▶ [Exercise]: Only the lines with "Ingredients" in them need to be copied from the listing.

▶ [Extracted data]:

□ □ □ □

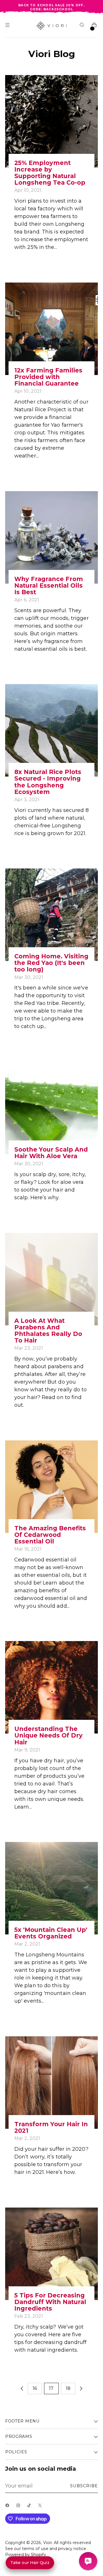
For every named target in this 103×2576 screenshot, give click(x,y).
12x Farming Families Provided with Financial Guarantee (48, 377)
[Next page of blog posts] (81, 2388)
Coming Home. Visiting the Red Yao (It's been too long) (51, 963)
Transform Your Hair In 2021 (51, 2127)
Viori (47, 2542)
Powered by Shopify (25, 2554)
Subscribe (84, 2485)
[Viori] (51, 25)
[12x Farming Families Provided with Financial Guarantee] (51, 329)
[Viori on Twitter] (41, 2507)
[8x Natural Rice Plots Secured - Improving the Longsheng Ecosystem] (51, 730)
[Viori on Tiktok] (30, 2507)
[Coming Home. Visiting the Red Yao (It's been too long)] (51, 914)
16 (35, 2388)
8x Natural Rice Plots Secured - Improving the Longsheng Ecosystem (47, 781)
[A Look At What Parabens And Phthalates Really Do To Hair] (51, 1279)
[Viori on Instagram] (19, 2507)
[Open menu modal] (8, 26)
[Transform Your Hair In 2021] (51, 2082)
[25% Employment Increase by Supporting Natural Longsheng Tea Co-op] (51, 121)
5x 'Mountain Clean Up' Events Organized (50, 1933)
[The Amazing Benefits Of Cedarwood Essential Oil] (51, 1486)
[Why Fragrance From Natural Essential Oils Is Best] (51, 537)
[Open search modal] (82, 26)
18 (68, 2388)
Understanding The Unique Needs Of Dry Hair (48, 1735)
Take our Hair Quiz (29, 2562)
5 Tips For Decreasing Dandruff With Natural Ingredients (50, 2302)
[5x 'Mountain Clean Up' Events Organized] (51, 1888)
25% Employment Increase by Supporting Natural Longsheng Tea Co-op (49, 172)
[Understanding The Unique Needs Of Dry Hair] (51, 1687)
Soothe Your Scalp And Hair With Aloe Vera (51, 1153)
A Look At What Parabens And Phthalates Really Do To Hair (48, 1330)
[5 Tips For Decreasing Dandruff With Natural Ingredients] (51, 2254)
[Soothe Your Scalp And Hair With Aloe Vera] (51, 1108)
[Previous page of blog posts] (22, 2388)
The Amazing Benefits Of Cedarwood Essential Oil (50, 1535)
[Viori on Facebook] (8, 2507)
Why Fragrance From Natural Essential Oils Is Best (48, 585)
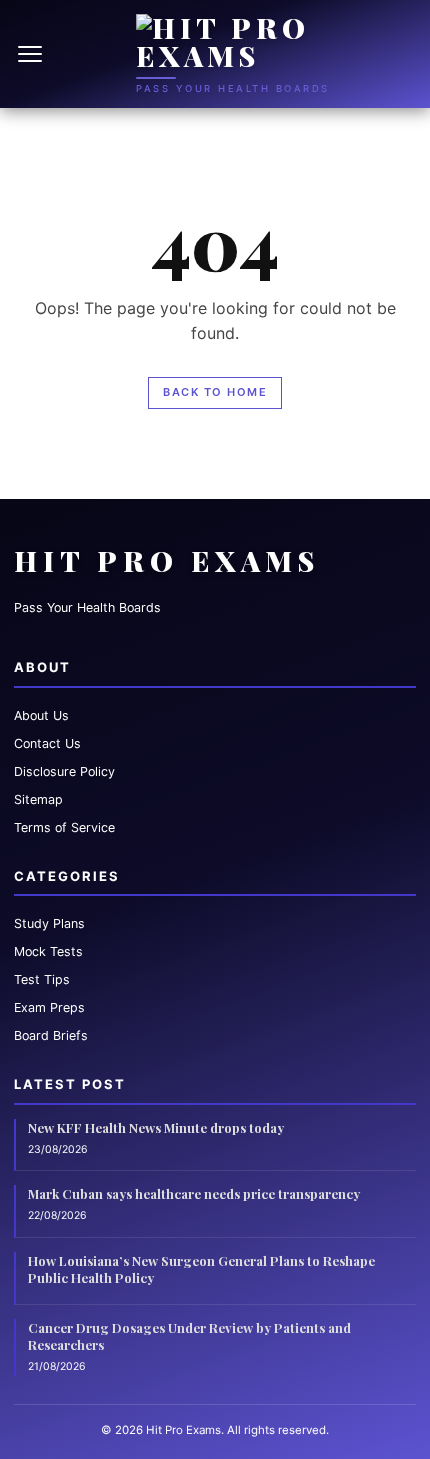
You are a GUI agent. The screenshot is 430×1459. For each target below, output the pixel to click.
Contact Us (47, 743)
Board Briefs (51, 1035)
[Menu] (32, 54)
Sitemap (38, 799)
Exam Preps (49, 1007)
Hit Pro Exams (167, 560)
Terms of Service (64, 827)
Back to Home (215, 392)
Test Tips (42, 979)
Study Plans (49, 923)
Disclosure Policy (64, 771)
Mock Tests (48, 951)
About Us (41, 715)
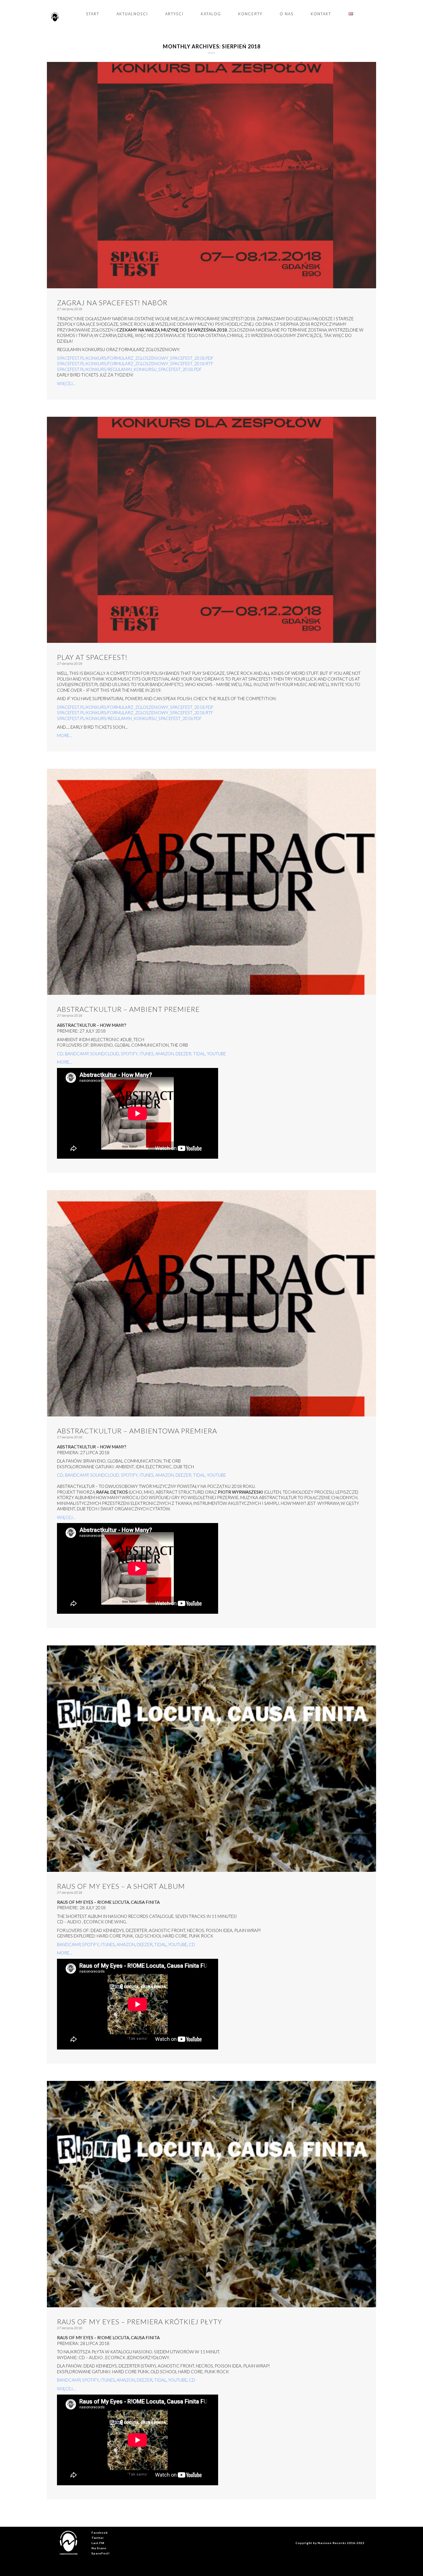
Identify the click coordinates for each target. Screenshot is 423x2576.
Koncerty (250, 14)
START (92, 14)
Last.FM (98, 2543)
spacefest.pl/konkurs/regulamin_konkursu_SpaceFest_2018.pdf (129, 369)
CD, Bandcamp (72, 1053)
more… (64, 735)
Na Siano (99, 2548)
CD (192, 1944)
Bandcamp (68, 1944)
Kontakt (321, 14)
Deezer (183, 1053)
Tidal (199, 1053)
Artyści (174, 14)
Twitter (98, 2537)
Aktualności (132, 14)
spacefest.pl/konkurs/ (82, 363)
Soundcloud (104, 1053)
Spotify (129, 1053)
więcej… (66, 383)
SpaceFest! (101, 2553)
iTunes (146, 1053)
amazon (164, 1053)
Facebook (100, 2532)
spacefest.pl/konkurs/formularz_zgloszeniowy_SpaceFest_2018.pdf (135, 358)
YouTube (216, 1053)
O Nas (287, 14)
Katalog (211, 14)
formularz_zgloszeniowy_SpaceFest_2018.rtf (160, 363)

□ □ □ □

▶ [Solution below]:
5 Tips For Decreasing Dandruff With Natural Ingredients (50, 2302)
[5 Tips For Decreasing Dandruff With Natural Ingredients] (51, 2254)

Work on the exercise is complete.